Acho que essas relações vão ser muito complexas. A era da completa impunidade não está mais entre nós  — e eu não estou falando especificamente sobre o Brasil, mas em todo o mundo, por exemplo, com [o príncipe herdeiro saudita] Mohammad bin Salman tendo ordenado o assassinato de um residente permanente dos EUA, sem consequências  — e eu sei que há um debate sobre o que Biden acabou de fazer. Mas mesmo os países que não gostam dessa mudança [do governo Biden] em direção a uma maior atenção aos direitos humanos em outros países vão achar benéfico trabalhar com um país que é competente de novo.

Independentemente do “bromance” entre Bolsonaro e Trump, para a população brasileira e para outros funcionários que trabalham no governo brasileiro era muito difícil, porque você não sabia se ia acordar com um tuíte relacionado a práticas comerciais, vistos para estudantes brasileiros  — era uma relação completamente imprevisível.

Então eu acredito que, para o Brasil, a mudança para a transparência, uma melhor comunicação, uma governança competente, onde o que os secretários de Defesa e de Estado dizem está alinhado e reflete a opinião do presidente.

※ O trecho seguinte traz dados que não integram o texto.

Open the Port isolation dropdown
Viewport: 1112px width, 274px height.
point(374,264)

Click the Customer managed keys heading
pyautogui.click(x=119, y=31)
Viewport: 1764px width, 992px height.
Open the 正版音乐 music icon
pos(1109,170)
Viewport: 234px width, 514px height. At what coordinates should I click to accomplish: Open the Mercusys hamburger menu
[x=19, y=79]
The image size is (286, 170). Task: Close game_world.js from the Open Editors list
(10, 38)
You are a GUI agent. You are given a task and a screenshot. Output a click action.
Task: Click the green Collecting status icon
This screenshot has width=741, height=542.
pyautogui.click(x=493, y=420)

Tudo isso vai vir como um grande alívio.

Como embaixadora da ONU, você teve uma relação de muito embate mas também de muita negociação com o então embaixador russo Vitaly Churkin, como mostra no livro. Na última semana, o governo Biden aplicou sua primeira sanção à Rússia, por ter tentado envenenar o opositor Alexei Navalny. Qual deve ser o tom dos EUA com a Rússia hoje?

Você vê, no que o Biden fez, a intenção de criar responsabilização onde era justificado e, ao mesmo tempo, de estabilizar a relação. Porque uma das primeiras coisas que o presidente fez foi prorrogar o [tratado nuclear] Novo Start com a Rússia. E isso seria o tipo de coisa que o embaixador Churkin teria celebrado  — porque se você consegue construir confiança numa área como essa, ela pode se espalhar e o presidente Putin pode ver os benefícios dessa relação. Então o que Biden vai fazer é olhar para essas áreas de interesse compartilhado, mas se afastar da postura de Trump que era de impunidade por invadir outros países, conduzir ciberataques e envenenar opositores.

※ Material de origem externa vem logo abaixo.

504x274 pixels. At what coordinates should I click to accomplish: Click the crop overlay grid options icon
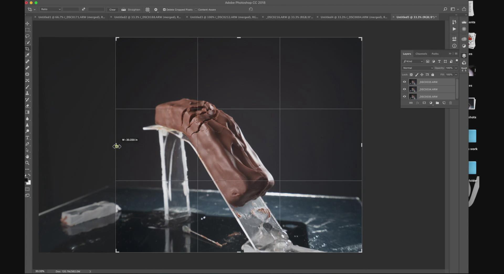[x=148, y=10]
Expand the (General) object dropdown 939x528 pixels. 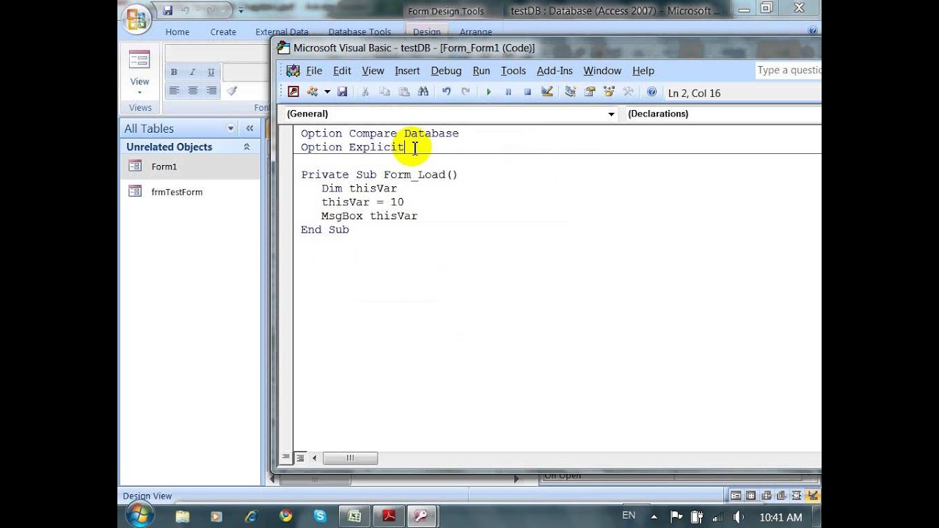pos(611,114)
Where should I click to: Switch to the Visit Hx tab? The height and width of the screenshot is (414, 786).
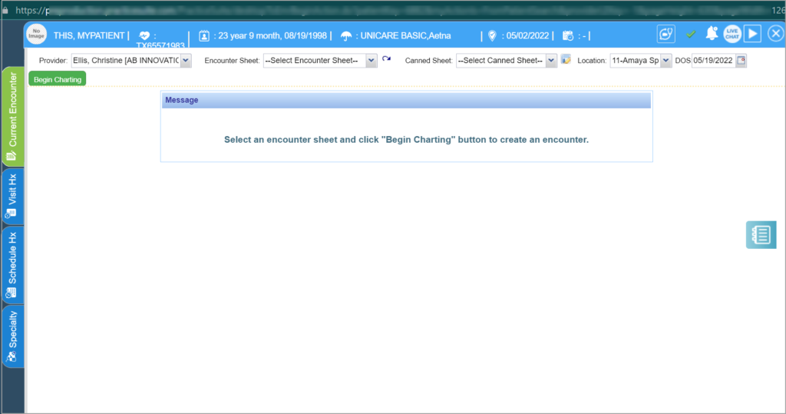coord(13,197)
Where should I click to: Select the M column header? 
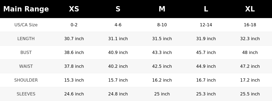[x=162, y=9]
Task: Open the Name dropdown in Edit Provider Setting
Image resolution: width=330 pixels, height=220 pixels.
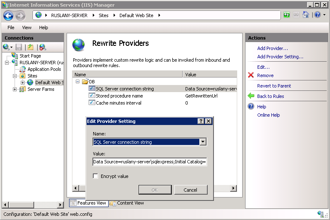Action: click(x=203, y=142)
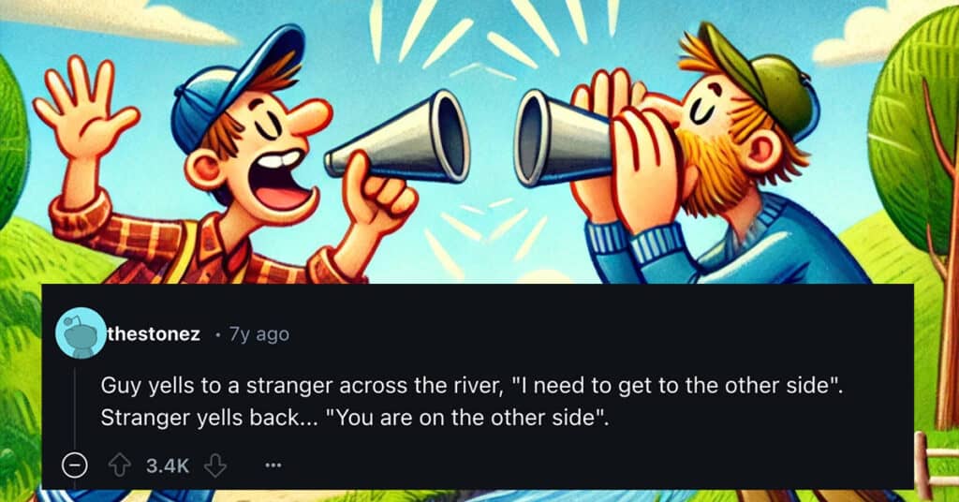
Task: Downvote the comment with the down arrow
Action: click(x=215, y=466)
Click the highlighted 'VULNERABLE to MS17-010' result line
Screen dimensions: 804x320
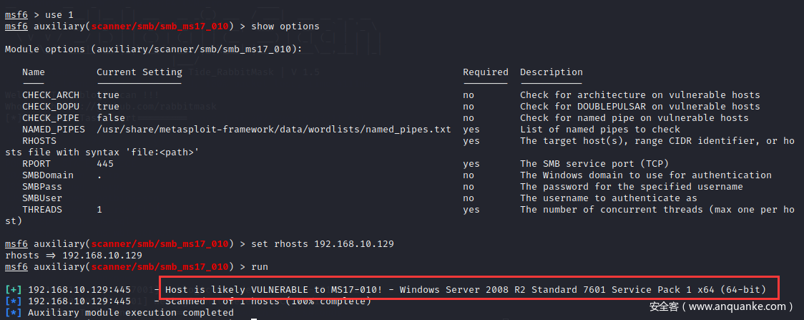coord(465,290)
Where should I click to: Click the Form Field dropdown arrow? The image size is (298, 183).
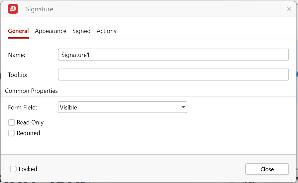pyautogui.click(x=183, y=107)
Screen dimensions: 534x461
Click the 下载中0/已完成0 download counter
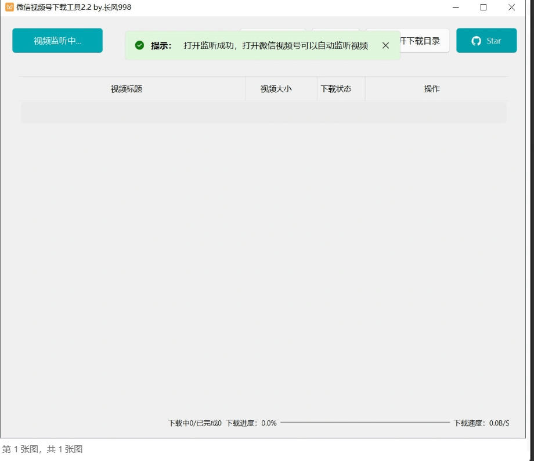pos(194,423)
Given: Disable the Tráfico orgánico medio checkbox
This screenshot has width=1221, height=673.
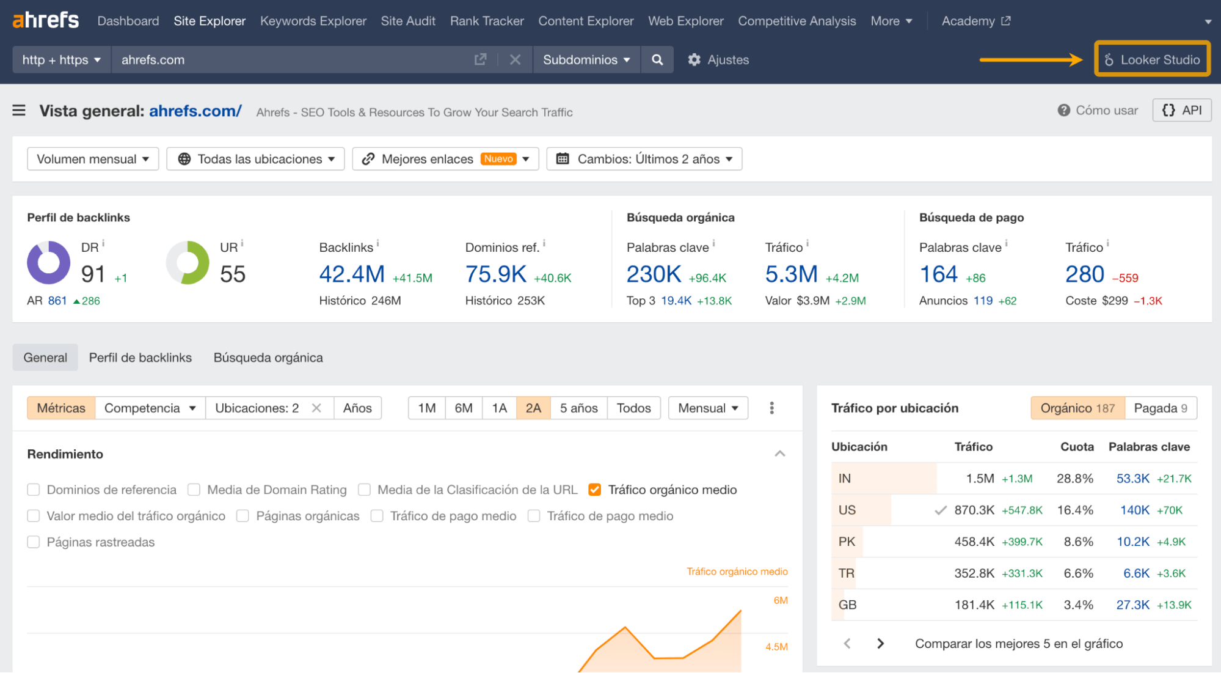Looking at the screenshot, I should [x=594, y=490].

Em fevereiro, uma enviada da ONU à Venezuela recomendou que EUA e Europa relaxassem as sanções ao país por estarem piorando a situação humanitária. Neste caso, as sanções são a melhor opção? Os EUA devem ouvir esse chamado?     

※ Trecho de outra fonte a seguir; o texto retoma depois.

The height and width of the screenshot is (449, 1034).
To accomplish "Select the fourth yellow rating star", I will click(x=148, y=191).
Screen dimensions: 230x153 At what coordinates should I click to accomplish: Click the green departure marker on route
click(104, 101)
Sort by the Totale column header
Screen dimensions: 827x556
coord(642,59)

Eu não tenho nenhum conhecimento específico sobre isso. Sei que o esforço é sempre feito para costurar as sanções de modo que elas afetem indivíduos específicos, por exemplo, Maduro e seus aliados, particularmente seus colaboradores no Exército. Eu sei que os EUA são os maiores doadores mundiais para a Venezuela. Mas esse é o tipo de questão que o presidente Biden assumiu o compromisso de olhar  — e não só lá na Venezuela  —, para que a responsabilização do governo Maduro pela destruição da infraestrutura humanitária da Venezuela não agrave a devastação, a desnutrição, a falta de acesso a medicamentos.

No seu livro, você diz que a história da pandemia de Covid-19 ainda não está escrita, e que todos teremos que fazer mais. Se for confirmada pelo Congresso, você assumirá em breve a USAid, agência que coordena a ajuda prestada pelos EUA a outros países. Diante da discrepância de acesso entre países ricos e pobres às vacinas contra coronavírus, os EUA poderiam fazer mais para garantir um equilíbrio? 

Eu acho que os EUA vão fazer mais. E acho que vamos nos mover o mais rápido possível para fazer mais. O pacote que está hoje no Senado tem cerca de US$ 10 bilhões para a resposta de Covid, e acho que vai ser uma combinação de mais ajuda para vacinas, mais apoio para a Covax [consórcio global de vacinas] com o tempo. Também estão previstos mais cuidados para os efeitos secundários econômicos e de saúde  — como se sabe, o número de pessoas hoje sofrendo de desnutrição dobrou por causa dos efeitos econômicos relacionados à Covid. O que vai ser interessante é que agora, com mais vacinas, como a aprovação da vacina da Johnson & Johnson, é que os EUA vão estar em posição de canalizar parte das vacinas que são produzidas aqui para outros países. Sei que essa é uma questão que o governo Biden está olhando.